_Task brief_
Copy the items from the line with "Describe the element" to the line with "Image resolution: width=682" and give back only those lines, unchanged.

_Recorded data_
[start]

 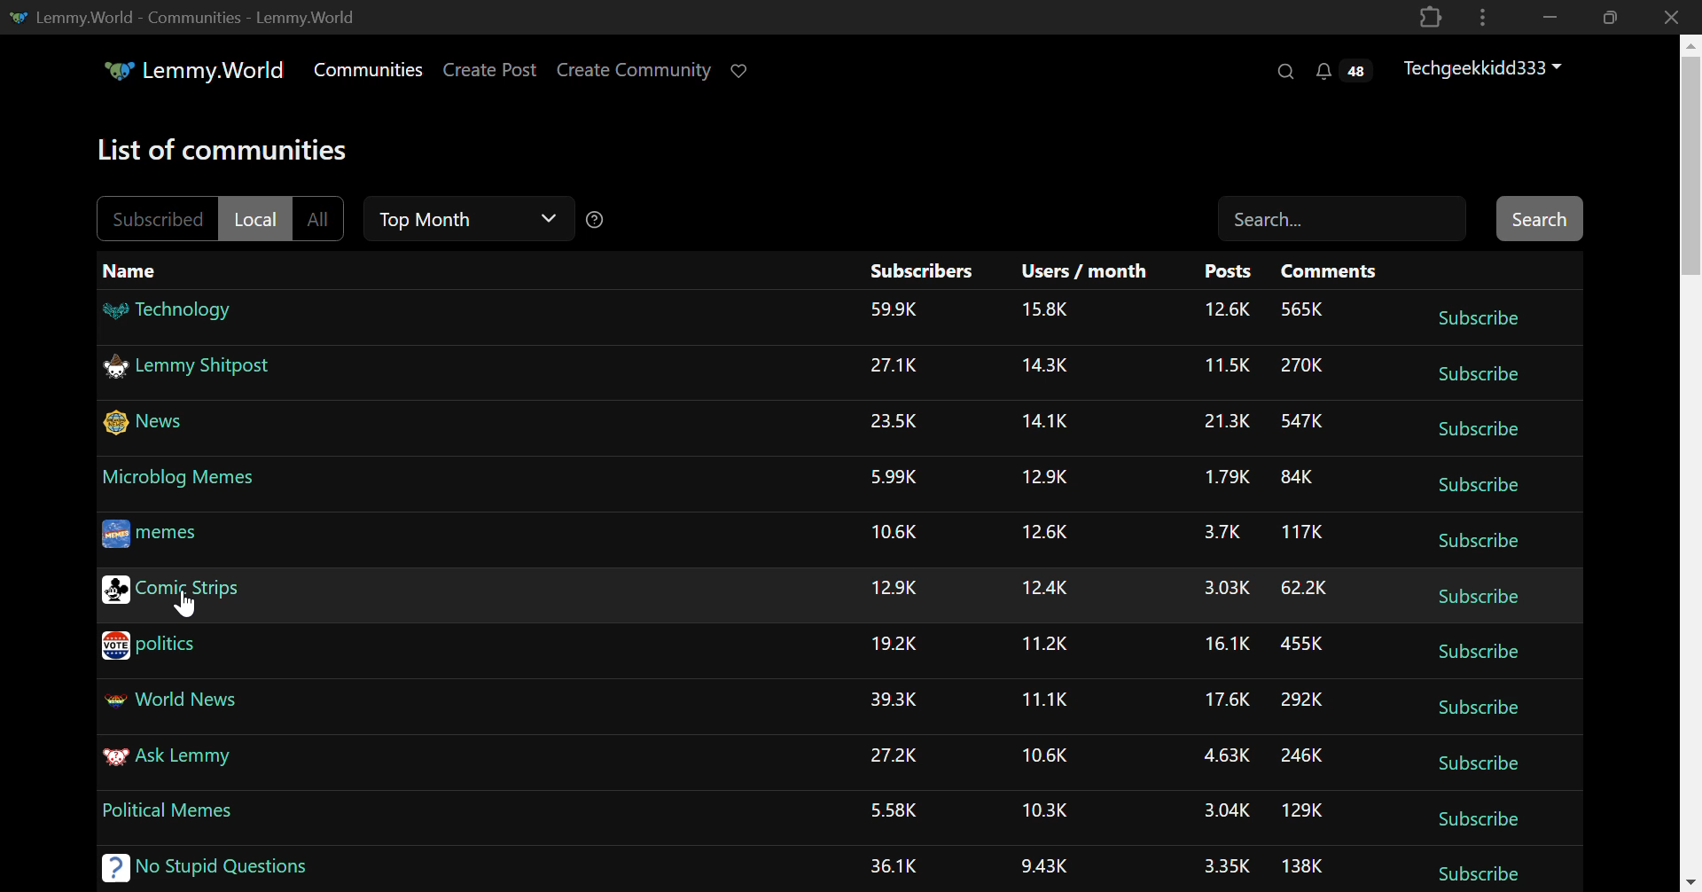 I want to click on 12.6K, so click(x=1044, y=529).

[end]
[start]

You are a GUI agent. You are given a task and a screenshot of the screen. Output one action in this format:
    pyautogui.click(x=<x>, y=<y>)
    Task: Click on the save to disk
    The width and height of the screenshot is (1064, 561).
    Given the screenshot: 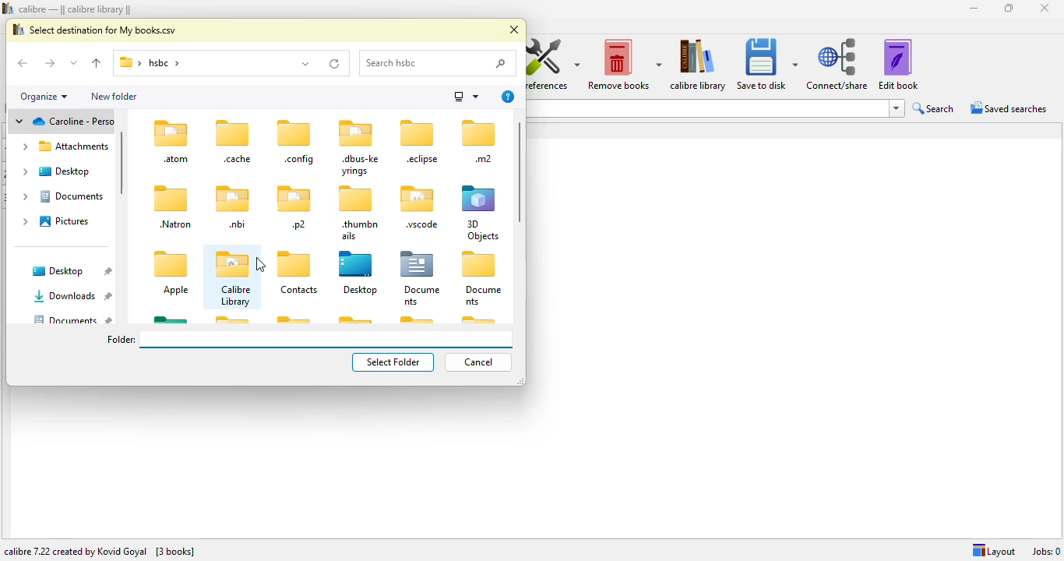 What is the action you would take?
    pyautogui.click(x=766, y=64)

[end]
[start]

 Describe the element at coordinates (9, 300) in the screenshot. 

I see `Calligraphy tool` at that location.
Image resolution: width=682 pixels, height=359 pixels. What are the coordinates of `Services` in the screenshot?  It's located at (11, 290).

[end]

_Answer to the problem_
 Describe the element at coordinates (9, 300) in the screenshot. 

I see `Calligraphy tool` at that location.
Image resolution: width=682 pixels, height=359 pixels. What are the coordinates of `Services` in the screenshot?  It's located at (11, 290).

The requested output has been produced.